On a second level, the play operates in a mode which might be called “ascetic desengaño” thriving in a liminal space between dramatic plot and theological dispute. This mode is a way for the play to stage – and problematize – issues of worldly renunciation. It is the question of whether the drive of desengaño is, by definition, one towards “rejection of the world” (Best, 1990: 67). This is obviously a theological question, but it would also influence the structure of plots profoundly if the answer were to be a categorical yes. The play displays attention to this fact when Bruno states his desire – after the greatest disillusion – to found The Order of the Carthusians:
Una Orden de vivir
muriendo quiero enseñaros,
donde aprisionéis sentidos,
enemigos no excusados. (vv. 3096–3099)
Following Bruno’s last words, this play’s “ascetic” desengaño debates the relation between the philosophical event of becoming desengañado and the religious event of conversion. Bruno’s first two desengaños of love and politics do not imply a conversion. He simply leaves the place of desengaño (first his native Cologne at the end of act I, then the imperial German court at the end of act II) and immediately forgets his prior disappointments as he gives himself over to new worldly adventure. It is not until he experiences the mayor desengaño that worldly disappointment corresponds to a permanent religious change of ways. This is where Tirso’s play becomes particularly instructive of the general challenge of desengaño: In the English language, two translations of the word are common in most dictionaries: “disappointment” and “disillusion”. As evident from the above, desengaño without religious implications is entirely feasible. In such cases, it should be taken to mean “disappointment”. It does not necessarily lead to worldly rejection, nor does it automatically inspire conversion. When the event of desengaño also implies religious conversion, “disillusion” might be preferred, such as the case of Bruno’s final shock, and of Cienfuegos’s trembling marble.

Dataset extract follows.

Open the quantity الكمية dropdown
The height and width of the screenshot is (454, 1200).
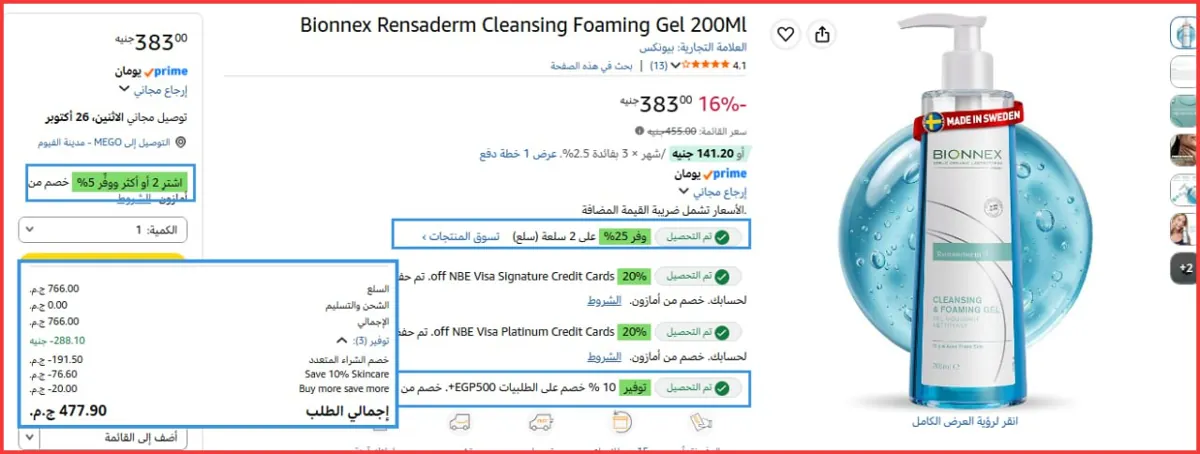[x=103, y=230]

On a third level, the play offers theological variation over the idea of desengaño as a deistic entity to which one can pray. Bruno’s friend Ataúlfo prepares this form of “vocative desengaño” already in the first act, noting that the heavens will decide if Bruno should win Evandra:
Los desengaños
juzguen si es mejor un conde
de quien Evandra sea esposa,
que no un pobre caballero. (vv. 880–883)
This is an indirect invocation and apparently a way to see desengaño as a fatalistic force. Bruno complies with this notion in the first act, turning this fate-related idea into direct prayer: “¡Oh desengaños del mundo¡, / Curénme vuestras verdades” (vv. 1058–1059). This mode is maintained throughout. In the second act, we hear the cry of
¡Oh sagrados desengaños!,
pues no me curáis el seso,
curad mi ciega inquietud,
alumbrad mi entendimiento. (vv. 2202–2205)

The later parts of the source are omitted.